[Opening DATA IN THIS EXERCISE section]
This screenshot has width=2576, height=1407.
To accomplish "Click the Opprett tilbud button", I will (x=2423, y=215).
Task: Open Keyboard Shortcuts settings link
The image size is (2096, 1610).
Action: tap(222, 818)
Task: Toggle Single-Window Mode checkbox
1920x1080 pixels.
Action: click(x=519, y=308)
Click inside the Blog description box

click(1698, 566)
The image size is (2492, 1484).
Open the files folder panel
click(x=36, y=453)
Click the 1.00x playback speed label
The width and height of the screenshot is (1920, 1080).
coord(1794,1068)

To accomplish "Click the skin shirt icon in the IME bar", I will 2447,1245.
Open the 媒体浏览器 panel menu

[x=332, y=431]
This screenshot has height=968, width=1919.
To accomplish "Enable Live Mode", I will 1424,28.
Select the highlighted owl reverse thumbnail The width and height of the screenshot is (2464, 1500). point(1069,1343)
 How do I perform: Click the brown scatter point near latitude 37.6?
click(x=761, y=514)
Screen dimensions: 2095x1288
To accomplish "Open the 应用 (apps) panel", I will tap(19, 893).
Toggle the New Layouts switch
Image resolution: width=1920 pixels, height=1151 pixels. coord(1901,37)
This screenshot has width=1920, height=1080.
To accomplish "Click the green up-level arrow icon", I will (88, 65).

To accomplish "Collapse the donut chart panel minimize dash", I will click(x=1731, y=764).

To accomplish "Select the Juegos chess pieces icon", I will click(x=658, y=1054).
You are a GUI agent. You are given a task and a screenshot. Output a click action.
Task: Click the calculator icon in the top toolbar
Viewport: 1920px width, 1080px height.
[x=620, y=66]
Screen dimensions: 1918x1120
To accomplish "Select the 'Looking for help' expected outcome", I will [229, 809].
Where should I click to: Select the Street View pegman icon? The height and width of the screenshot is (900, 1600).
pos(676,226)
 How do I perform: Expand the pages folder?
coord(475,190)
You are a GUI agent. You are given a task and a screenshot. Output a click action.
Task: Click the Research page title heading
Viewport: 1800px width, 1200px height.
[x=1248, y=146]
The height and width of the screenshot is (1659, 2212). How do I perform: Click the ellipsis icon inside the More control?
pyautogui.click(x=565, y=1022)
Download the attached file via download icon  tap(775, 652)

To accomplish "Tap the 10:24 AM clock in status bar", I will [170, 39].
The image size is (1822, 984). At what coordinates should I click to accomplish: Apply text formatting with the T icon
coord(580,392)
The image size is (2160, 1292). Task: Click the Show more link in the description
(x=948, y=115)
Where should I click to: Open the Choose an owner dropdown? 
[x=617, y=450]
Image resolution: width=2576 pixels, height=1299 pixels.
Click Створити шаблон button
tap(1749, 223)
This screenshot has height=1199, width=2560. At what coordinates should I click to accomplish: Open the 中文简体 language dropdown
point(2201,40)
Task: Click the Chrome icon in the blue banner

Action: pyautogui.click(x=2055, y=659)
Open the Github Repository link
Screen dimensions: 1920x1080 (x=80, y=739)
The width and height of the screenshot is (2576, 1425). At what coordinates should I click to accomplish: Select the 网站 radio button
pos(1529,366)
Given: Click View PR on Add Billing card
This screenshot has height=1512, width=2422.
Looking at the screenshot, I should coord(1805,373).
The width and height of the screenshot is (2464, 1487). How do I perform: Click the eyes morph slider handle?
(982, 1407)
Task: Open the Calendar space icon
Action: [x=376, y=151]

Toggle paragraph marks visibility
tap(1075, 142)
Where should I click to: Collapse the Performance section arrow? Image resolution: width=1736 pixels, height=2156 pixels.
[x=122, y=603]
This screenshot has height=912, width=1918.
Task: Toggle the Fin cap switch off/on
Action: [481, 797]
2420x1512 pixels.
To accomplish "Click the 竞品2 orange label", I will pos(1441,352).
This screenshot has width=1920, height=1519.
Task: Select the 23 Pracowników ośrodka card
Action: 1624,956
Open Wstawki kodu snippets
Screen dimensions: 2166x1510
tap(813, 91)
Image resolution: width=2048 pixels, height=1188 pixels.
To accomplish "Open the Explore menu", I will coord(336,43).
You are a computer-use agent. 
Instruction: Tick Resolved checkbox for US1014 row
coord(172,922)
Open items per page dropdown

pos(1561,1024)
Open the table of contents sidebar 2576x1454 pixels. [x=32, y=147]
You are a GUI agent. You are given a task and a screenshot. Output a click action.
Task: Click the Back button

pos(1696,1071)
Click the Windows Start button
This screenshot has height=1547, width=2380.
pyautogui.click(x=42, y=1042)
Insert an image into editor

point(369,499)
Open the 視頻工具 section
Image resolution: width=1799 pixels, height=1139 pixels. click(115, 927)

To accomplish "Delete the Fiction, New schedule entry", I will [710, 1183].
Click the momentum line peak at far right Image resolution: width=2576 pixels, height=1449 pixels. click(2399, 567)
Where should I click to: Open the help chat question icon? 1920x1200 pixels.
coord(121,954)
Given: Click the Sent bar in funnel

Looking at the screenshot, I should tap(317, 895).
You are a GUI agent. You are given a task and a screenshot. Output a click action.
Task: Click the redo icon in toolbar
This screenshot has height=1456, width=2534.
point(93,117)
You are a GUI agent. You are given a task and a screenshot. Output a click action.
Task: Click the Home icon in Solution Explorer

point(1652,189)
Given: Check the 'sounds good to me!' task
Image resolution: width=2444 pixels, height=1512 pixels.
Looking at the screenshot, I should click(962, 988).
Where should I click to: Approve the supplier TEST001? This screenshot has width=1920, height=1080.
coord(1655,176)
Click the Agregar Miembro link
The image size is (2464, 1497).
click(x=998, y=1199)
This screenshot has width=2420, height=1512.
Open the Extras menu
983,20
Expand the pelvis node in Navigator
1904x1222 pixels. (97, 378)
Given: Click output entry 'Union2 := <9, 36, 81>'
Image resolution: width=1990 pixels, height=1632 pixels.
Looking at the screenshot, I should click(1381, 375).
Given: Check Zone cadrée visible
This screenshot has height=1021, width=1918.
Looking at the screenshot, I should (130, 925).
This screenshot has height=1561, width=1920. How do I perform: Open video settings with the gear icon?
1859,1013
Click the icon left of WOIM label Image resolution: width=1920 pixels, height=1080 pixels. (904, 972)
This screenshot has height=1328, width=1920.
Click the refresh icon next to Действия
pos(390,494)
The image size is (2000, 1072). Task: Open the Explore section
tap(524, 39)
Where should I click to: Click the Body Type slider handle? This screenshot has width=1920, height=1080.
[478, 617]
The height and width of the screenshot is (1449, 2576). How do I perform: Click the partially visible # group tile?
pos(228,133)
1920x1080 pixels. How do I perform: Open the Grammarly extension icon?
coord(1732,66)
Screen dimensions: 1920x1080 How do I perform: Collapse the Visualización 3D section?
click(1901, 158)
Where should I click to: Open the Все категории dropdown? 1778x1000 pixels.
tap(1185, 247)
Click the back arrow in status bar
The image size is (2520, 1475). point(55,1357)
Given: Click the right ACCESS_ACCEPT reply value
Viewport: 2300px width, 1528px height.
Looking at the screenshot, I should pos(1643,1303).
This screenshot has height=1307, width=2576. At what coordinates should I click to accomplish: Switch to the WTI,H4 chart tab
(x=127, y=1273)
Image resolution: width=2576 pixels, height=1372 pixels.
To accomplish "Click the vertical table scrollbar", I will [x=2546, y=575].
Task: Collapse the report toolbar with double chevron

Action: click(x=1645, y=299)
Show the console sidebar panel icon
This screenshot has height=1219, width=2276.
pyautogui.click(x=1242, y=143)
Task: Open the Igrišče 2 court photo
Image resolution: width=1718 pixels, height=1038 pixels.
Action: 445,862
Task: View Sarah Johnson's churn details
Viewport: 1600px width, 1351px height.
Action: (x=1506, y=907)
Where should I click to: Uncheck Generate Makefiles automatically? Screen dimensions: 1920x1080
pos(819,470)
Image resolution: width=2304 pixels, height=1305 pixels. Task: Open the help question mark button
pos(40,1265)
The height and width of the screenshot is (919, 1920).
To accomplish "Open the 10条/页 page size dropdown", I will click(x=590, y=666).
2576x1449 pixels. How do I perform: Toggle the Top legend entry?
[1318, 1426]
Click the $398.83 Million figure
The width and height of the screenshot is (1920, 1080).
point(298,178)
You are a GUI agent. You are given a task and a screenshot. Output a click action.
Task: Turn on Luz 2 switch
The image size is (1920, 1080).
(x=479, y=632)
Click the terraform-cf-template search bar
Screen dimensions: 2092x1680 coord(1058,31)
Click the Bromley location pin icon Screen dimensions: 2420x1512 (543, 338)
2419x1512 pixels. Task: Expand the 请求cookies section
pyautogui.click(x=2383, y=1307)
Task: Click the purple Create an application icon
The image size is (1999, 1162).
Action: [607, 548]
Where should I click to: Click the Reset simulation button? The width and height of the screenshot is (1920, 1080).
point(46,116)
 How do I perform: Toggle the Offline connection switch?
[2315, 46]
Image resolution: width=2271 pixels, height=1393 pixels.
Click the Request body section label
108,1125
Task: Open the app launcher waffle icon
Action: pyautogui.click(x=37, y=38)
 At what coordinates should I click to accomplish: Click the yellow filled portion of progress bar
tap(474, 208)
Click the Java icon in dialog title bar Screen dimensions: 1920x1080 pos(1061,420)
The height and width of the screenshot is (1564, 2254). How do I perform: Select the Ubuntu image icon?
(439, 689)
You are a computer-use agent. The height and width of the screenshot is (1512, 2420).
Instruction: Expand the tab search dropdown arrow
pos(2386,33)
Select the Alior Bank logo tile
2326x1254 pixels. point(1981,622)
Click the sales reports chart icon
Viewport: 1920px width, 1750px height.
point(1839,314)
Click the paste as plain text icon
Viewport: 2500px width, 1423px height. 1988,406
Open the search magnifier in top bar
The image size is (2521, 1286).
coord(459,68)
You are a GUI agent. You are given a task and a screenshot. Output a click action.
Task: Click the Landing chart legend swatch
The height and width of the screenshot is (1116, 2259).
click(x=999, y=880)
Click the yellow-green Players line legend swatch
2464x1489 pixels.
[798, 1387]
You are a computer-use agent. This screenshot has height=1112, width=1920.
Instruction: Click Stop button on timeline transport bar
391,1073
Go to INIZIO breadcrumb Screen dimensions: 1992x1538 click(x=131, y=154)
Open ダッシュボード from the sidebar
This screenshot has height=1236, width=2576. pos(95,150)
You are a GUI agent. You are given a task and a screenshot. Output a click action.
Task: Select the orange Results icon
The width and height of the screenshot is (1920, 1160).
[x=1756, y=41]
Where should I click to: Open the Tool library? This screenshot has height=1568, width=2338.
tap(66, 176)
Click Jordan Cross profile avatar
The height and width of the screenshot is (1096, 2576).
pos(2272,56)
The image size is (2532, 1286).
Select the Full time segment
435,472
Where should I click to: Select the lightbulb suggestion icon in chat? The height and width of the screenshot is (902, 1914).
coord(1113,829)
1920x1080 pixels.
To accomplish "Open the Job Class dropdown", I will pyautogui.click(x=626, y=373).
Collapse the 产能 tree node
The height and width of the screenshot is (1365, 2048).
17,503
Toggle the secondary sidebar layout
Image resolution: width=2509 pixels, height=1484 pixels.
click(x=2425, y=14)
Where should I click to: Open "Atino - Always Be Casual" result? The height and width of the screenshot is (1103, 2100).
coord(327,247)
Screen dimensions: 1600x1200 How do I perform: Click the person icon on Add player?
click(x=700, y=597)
[Closing DATA IN THIS EXERCISE section]
## EXERCISE DETAILS
Write down again, exactly as given, only the lines above that fall from the line with "You are a computer-use agent. The" to the line with "Click the sales reports chart icon", inclusive.

## RESULT FOR THIS EXERCISE
You are a computer-use agent. The height and width of the screenshot is (1512, 2420).
Instruction: Expand the tab search dropdown arrow
pos(2386,33)
Select the Alior Bank logo tile
2326x1254 pixels. point(1981,622)
Click the sales reports chart icon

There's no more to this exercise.